• “Un bottino di guerra, una terra di mezzo da conquistare, un’occasione per fabbricare vantaggi economici e rendite personali”. Così la relazione Antimafia Ars sulla Sanità Regionale.
  • 11 mesi di lavoro, 52 audizioni, 203 pagine di inchiesta.
  • Duro monito: “Cantieri lumaca. Portati a termine solo 7 dei 79 interventi”.
  • M5S: “P.A. permeabile alla corruzione”

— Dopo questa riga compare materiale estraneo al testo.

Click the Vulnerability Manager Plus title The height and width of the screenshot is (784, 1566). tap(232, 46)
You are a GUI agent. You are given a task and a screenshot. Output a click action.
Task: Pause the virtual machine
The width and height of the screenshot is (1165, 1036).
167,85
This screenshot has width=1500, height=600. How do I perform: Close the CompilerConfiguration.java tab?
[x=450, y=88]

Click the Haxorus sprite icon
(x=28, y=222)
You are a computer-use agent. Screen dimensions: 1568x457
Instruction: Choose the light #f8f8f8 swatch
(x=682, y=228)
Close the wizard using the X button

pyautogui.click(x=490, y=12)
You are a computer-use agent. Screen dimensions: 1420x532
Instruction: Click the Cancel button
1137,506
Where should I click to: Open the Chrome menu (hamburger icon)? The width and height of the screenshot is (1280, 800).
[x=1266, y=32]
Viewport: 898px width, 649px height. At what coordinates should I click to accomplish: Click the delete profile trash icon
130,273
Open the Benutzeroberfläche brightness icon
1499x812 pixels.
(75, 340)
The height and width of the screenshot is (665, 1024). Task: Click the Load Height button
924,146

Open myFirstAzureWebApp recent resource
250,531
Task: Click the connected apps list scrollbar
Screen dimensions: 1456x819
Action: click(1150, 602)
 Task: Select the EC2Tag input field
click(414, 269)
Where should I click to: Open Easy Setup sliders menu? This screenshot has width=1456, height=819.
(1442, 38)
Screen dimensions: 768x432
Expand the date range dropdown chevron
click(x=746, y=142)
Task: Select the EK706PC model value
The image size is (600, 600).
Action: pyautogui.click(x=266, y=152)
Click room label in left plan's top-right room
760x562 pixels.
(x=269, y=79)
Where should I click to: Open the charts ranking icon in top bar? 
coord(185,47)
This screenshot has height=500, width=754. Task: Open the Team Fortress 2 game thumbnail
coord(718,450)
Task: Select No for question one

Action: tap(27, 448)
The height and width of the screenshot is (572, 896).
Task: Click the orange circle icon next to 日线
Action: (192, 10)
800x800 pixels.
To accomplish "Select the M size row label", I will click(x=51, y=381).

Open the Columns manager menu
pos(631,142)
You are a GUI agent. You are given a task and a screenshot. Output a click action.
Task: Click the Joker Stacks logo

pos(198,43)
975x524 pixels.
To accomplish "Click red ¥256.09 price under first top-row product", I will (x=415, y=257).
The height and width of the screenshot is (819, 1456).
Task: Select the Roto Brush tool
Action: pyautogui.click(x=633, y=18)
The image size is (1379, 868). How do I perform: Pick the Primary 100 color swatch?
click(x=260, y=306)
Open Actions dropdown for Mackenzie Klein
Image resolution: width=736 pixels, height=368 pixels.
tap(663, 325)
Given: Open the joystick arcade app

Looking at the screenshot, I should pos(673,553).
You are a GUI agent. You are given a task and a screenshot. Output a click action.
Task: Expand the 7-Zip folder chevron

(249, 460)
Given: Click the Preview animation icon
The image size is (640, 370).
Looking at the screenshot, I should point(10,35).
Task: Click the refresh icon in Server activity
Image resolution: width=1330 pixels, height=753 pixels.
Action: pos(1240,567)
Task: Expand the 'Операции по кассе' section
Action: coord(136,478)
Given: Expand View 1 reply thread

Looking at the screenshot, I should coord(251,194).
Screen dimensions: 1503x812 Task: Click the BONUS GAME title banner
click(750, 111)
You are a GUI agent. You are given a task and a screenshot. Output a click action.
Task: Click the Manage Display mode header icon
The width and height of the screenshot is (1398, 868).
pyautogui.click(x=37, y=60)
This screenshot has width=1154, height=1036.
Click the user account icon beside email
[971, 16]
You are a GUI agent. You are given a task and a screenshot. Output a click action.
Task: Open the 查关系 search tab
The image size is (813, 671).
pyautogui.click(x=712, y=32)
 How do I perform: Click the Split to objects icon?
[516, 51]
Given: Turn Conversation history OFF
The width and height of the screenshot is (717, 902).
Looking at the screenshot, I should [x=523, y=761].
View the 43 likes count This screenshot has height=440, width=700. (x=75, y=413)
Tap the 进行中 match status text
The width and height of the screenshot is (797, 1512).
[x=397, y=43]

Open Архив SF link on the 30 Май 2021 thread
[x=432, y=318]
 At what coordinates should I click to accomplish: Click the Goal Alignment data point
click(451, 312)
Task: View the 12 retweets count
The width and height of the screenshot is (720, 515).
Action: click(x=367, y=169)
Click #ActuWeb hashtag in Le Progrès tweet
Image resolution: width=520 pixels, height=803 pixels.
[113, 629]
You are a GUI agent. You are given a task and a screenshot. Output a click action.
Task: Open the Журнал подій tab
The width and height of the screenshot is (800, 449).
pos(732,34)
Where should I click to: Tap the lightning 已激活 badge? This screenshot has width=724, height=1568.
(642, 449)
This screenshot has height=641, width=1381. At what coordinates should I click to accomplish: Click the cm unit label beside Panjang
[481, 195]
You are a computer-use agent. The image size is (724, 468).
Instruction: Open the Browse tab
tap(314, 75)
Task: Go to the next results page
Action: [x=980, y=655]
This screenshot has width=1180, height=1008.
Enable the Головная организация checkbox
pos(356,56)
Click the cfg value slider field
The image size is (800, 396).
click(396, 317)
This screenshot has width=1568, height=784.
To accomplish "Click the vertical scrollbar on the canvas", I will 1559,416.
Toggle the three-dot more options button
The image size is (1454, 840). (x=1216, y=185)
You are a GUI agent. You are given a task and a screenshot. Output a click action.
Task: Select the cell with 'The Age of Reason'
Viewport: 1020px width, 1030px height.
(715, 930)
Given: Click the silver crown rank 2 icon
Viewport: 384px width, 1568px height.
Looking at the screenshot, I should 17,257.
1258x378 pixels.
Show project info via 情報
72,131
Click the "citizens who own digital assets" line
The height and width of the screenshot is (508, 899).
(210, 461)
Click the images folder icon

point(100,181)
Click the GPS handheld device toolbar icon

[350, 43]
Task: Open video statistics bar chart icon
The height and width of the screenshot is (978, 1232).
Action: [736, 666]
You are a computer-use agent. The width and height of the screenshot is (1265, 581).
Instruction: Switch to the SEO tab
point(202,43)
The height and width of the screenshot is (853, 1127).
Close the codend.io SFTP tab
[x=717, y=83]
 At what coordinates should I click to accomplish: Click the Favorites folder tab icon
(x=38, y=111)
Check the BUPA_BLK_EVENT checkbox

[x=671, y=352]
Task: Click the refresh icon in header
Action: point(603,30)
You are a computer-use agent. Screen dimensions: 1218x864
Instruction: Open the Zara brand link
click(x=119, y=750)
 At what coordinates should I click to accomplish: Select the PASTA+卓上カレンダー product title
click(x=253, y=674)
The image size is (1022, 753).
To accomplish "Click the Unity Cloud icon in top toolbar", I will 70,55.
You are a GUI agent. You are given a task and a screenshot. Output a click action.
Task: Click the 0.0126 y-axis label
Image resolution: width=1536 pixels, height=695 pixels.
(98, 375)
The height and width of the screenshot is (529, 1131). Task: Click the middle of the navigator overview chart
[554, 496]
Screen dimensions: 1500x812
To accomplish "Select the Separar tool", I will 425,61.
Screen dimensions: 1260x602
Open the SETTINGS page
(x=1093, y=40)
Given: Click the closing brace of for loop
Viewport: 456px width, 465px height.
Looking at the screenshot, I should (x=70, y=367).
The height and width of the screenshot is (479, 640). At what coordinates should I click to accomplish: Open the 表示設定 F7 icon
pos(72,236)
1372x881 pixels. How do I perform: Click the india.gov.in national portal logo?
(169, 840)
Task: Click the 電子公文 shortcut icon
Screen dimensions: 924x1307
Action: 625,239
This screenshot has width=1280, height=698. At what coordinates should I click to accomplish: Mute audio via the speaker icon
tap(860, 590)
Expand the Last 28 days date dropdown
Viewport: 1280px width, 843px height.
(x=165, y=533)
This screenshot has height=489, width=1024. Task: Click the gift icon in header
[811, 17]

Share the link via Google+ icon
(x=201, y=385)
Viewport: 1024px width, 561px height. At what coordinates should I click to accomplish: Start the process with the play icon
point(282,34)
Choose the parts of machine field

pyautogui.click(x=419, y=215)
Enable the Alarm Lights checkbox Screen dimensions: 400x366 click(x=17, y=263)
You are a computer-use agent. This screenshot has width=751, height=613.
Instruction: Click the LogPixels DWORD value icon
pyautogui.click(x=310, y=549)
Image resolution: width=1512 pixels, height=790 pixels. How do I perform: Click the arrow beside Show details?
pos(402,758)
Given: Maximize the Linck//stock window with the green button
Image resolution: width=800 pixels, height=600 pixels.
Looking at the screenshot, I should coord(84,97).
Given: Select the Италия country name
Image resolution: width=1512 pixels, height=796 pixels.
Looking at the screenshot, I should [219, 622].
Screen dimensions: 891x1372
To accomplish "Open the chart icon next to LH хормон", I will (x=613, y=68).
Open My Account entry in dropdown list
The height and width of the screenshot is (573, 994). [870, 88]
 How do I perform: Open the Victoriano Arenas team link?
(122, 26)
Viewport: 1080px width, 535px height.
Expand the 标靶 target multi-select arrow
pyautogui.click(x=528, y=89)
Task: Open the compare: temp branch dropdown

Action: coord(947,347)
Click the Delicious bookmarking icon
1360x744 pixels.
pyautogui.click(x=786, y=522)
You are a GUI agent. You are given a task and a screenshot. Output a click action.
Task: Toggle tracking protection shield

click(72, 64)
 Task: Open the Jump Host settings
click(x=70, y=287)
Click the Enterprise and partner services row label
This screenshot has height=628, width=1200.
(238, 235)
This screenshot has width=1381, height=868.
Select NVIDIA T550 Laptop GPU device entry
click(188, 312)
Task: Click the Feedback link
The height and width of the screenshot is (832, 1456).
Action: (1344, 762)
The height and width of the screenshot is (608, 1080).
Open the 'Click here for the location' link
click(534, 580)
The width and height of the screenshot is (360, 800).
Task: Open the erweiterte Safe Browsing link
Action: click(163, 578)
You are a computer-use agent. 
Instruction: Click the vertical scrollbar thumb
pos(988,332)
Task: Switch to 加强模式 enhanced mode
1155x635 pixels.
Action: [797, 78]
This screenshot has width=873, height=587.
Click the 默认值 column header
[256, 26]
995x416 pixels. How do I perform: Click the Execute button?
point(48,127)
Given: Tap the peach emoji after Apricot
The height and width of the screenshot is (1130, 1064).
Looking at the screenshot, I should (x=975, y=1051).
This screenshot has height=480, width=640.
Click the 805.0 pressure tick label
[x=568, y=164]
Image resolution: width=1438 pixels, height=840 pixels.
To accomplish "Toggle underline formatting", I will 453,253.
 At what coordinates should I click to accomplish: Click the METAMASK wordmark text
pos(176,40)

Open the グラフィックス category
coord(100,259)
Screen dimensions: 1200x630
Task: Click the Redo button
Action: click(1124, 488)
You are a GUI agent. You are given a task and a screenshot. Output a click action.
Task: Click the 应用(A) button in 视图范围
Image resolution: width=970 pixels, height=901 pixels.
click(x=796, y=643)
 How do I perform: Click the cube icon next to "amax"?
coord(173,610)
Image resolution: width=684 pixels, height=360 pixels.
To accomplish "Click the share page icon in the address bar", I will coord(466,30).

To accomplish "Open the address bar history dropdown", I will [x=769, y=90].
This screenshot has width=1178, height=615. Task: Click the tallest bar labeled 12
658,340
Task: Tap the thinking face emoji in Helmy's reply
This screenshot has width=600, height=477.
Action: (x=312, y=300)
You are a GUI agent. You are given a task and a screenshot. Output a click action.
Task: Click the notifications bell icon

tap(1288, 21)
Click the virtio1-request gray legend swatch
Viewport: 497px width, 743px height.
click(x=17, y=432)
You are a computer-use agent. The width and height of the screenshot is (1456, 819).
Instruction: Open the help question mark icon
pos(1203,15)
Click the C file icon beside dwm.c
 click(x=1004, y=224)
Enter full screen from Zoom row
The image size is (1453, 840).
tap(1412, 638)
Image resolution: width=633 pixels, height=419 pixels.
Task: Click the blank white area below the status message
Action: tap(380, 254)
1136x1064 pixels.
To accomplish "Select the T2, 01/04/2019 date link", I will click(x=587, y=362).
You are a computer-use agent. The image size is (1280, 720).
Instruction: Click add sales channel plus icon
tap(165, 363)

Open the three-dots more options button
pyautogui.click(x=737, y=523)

“La sanità pubblica, nelle parole di Antonio Candela, sarebbe stata solo ‘un condominio’ (anzi: il suo condominio), un privatissimo business del quale spartirsi quote millesimali, carriere, appalti, profitti: tutto. Non si tratta solo dell’idea malata e isolata d’un personaggio che ha fatto della propria carriera, e di una certa ingiustificata notorietà, il passe-partout per impadronirsi della sanità siciliana. In questi vent’anni una parte non irrilevante dei ceti professionali, pubblici e privati, ha avuto lo stesso sguardo avido sulla salute dei siciliani: un bottino di guerra, una terra di mezzo da conquistare, un’occasione per fabbricare vantaggi economici e rendite personali”. È quanto si legge nelle conclusioni della commissione regionale Antimafia, presieduta da Claudio Fava, che ha approvato all’unanimità la relazione “Inchiesta sulla sanità siciliana-le interferenze della politica e gli aspetti corruttivi”, presentata in conferenza stampa a Palazzo dei Normanni.

11 mesi di lavoro, 52 audizioni

Ben 11 mesi di lavoro, 52 audizioni tra amministratori, medici, sindacalisti, giornalisti, imprenditori, dirigenti regionali, parlamentari, assessori.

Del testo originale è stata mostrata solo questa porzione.